- Medal and ribbon
- Type: Service
- Awarded for: 4 years' service, completion of initial minimum period of service, death during service, or discharge as a result of injury
- Presented by: Australia
- Eligibility: Members of the Australian Defence Force
- Clasps: None
- Status: Currently issued
- Established: 20 March 2006
- Total: 340,867

Order of Wear
- Next (higher): National Medal
- Next (lower): Australian Cadet Forces Service Medal

= Australian Defence Medal =

The Australian Defence Medal is an Australian military decoration which recognises current and former Australian Defence Force personnel who completed an initial enlistment period, or four years' service. It was established on 20 March 2006; however, it recognises qualifying efficient service of current and former Australian Defence Force Regular and Reserve personnel, including National Servicemen, who have served since 3 September 1945. It is estimated that up to one million current and ex-serving personnel are eligible for the award. At 30 June 2010, a total of 242,576 had been awarded, with 340,867 awarded by early 2022.

==Criteria==
The criteria also include those who could not serve the four-year qualifying period or complete an initial enlistment period for one or more of the following reasons:
- the death of a member during service.
- the discharge of the member as medically unfit due to compensable impairment.
- the discharge of the member due to a prevailing discriminatory Defence policy, as determined by the Chief of the Defence Force.

==Description==
- The Australian Defence Medal is a circular medal of cupro-nickel.
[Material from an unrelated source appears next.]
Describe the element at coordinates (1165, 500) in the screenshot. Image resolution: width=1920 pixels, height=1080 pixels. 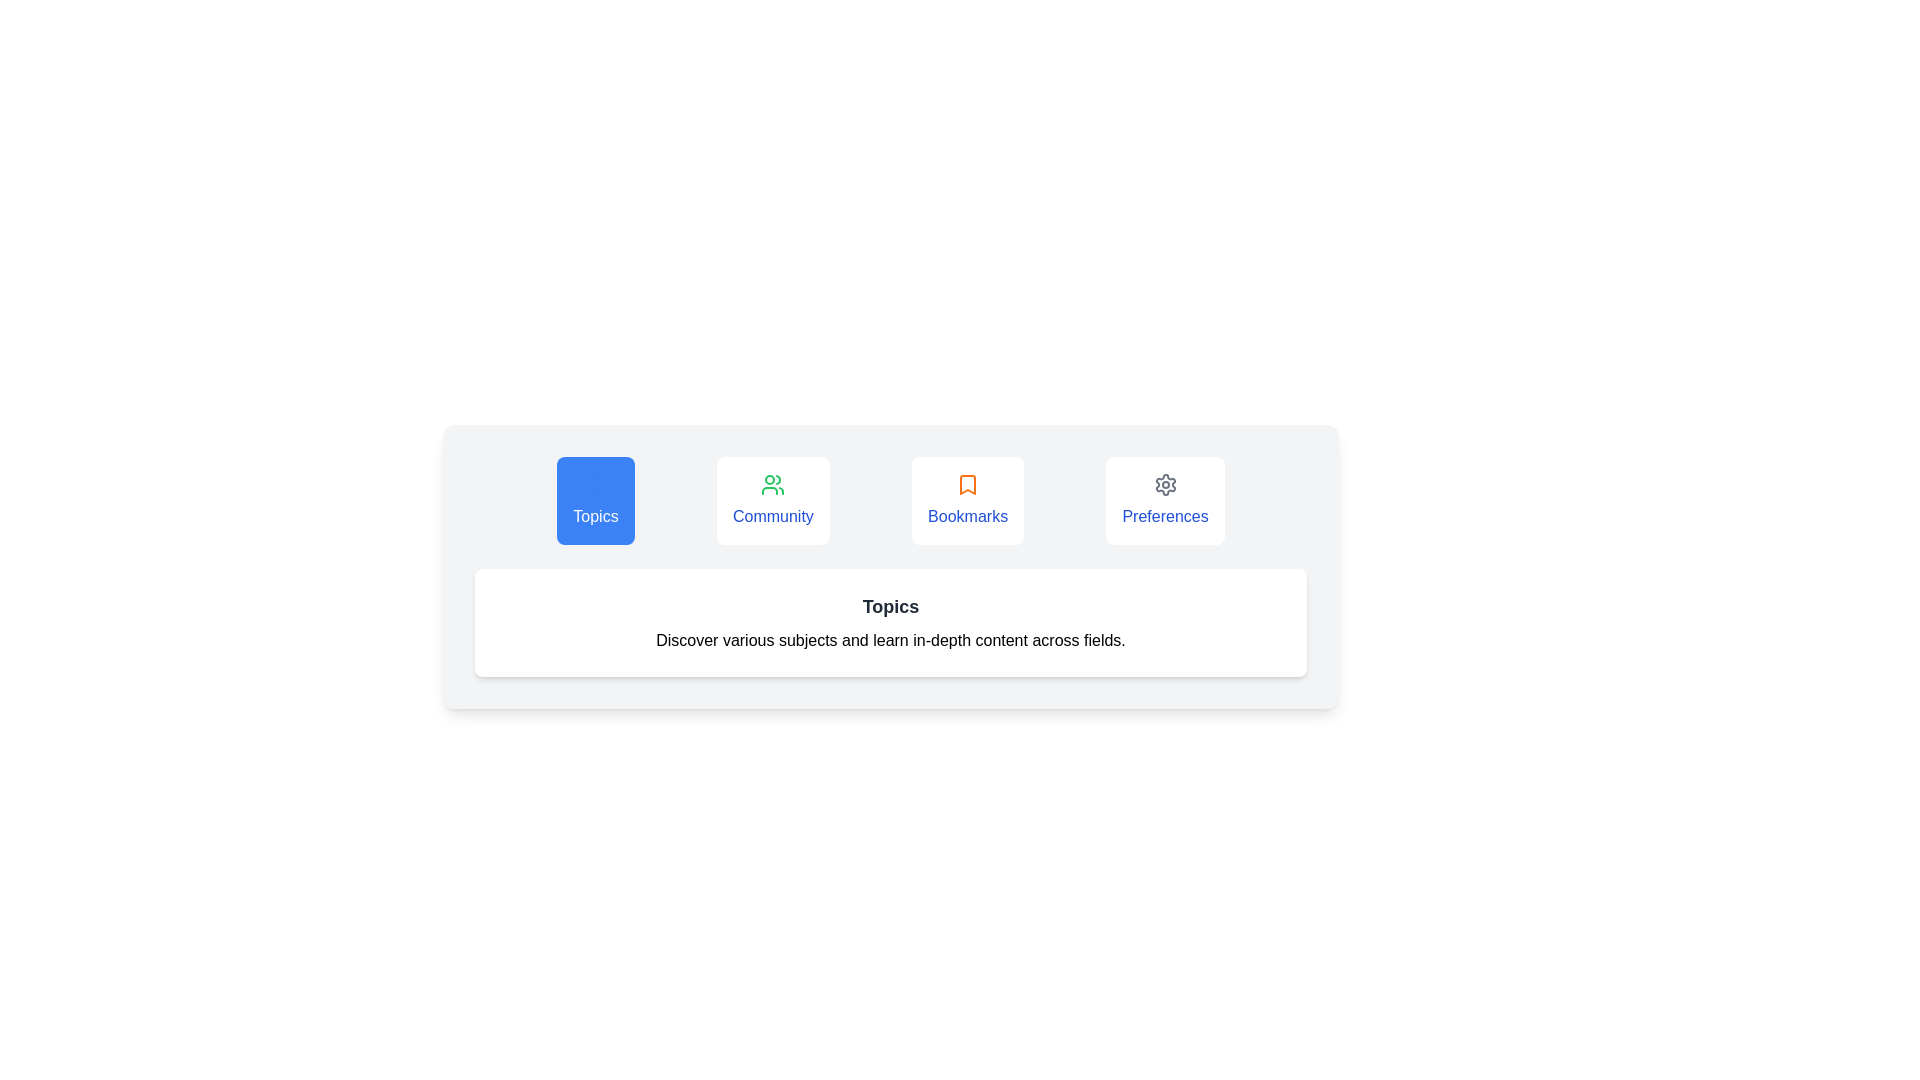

The obverse features a stylised version of the Commonwealth Coat of Arms (as used on the Australia Service Medal 1939–45) with a sprig of wattle with the top outer edge inscribed with the words 'The Australian Defence Medal'.
- The reverse has the words 'For Service' below the Crown of St Edward, surrounded by a wreath of wattle.
- The ribbon colours include the black and red colour of the Flanders poppy and two white stripes to divide the red into three segments to denote the three services of the Australian Defence Force, and also represent the services contributing to the peace of Australia.
- Recipients name and Service Number are engraved on the medals rim.